Potential Tax Changes that Could Impact Your Estate Planning

Before he was elected, President Biden campaigned on a promise to lower the estate tax exemption limit, and to consider abolishing the step-up in basis for capital gains tax. While it is difficult to predict when the Biden administration will turn its attention to taxes, it appears that their current priorities are managing the pandemic and shoring up the economy. That leaves a small window to consider how these proposed changes may impact your estate plan, and to prepare any necessary changes in advance of when it will be discussed.

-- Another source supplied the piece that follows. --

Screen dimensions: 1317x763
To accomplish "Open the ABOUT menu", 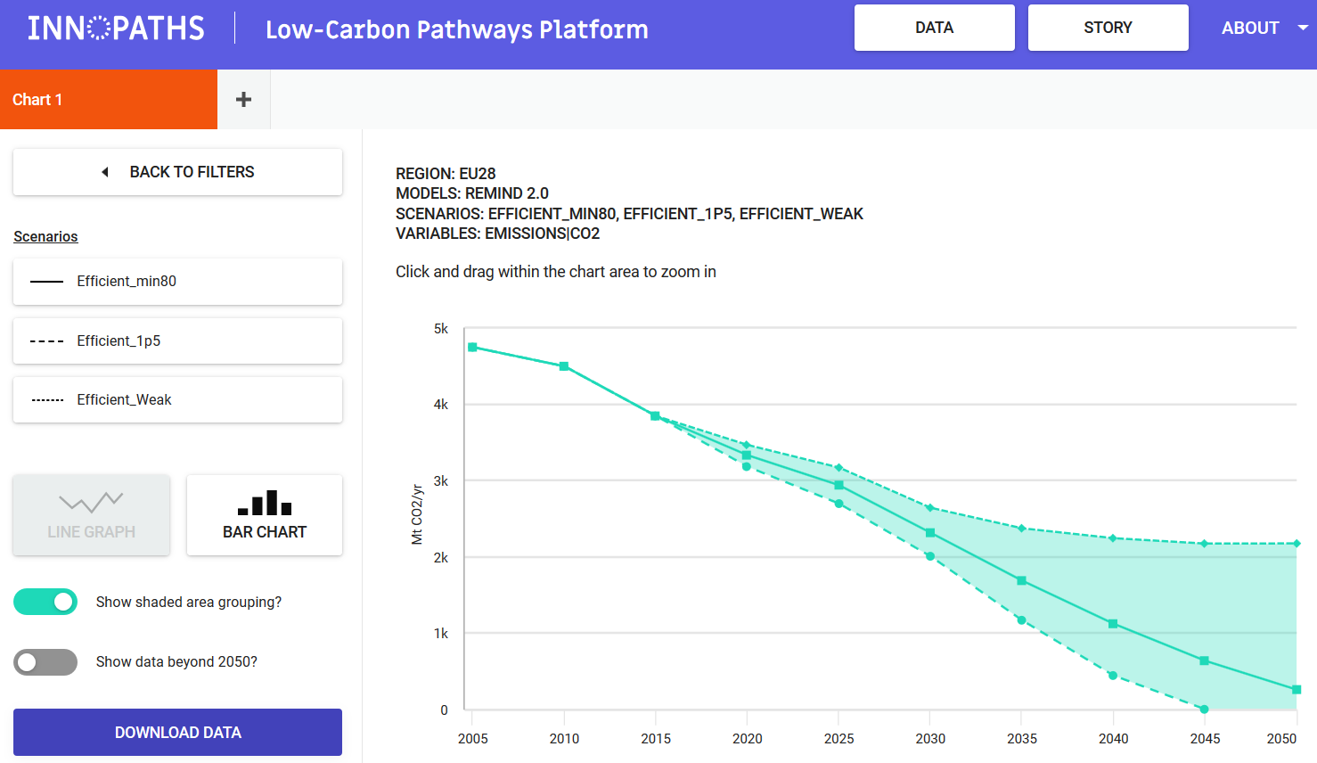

Gift and Estate Tax Reform Proposal

The Tax Cuts and Jobs Act passed in 2017 raised the Gift and Estate Tax exemption limit from $5.49 million per individual, or $10.98 million per married couple, to $11.7 million for individuals, or $23.4 million for married couples. This increase will expire in 2025, if no other laws are passed. President Biden’s campaign platform, however, included a proposal to decrease of this exemption to $3.5 million per individual, or $7 million for married couples (the level it was when President Obama took office). This means that individual estates between $3.5 million and $11.7 million (or $7 million to $23.4 million for married couples) will be subject to estate taxes, should his proposal become law. He also proposed an increased tax to those estates in the top bracket from 40% to 45%.

Eliminating the Step-Up in Cost Basis for Capital Gains

President Biden’s campaign platform also included eliminating the step-up in cost basis for capital gains tax. Presently, when a beneficiary inherits property, the tax basis for that property is “stepped-up” to the fair market value at the time of the decedent’s death.

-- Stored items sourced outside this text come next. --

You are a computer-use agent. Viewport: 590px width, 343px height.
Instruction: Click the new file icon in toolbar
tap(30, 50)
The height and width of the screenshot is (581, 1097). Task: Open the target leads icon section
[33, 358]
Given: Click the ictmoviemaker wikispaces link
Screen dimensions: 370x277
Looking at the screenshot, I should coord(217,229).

For example, Jane bought a house in 1952 for $80,000. If she sold the house in 2006 for $780,000, she would owe capital gains taxes on $700,000 ($780,000 - $80,000 = $700,00).

Instead, assume that Jane passed away in 2006 and left the home to her son, Mark. Mark sold the home two years later (just after the housing market crashed) for $500,000. With a step-up in basis, Mark doesn’t owe any capital gains tax, because the home lost value from when he first acquired it ($500,000 - $780,000 = -$280,000). However, without a step-up in basis, Mark would owe capital gains taxes on the amount over the price his mother originally paid ($500,000 - $80,000 = $420,000).

If this becomes law, it may be possible to use more sophisticated planning tools, like trusts, to avoid significant capital gains taxes. This tax is likely to have a broader impact on moderate-wealth families, so it is important to talk to an estate planning attorney about implications of capital gains taxes on your familial wealth as part of your comprehensive estate plan.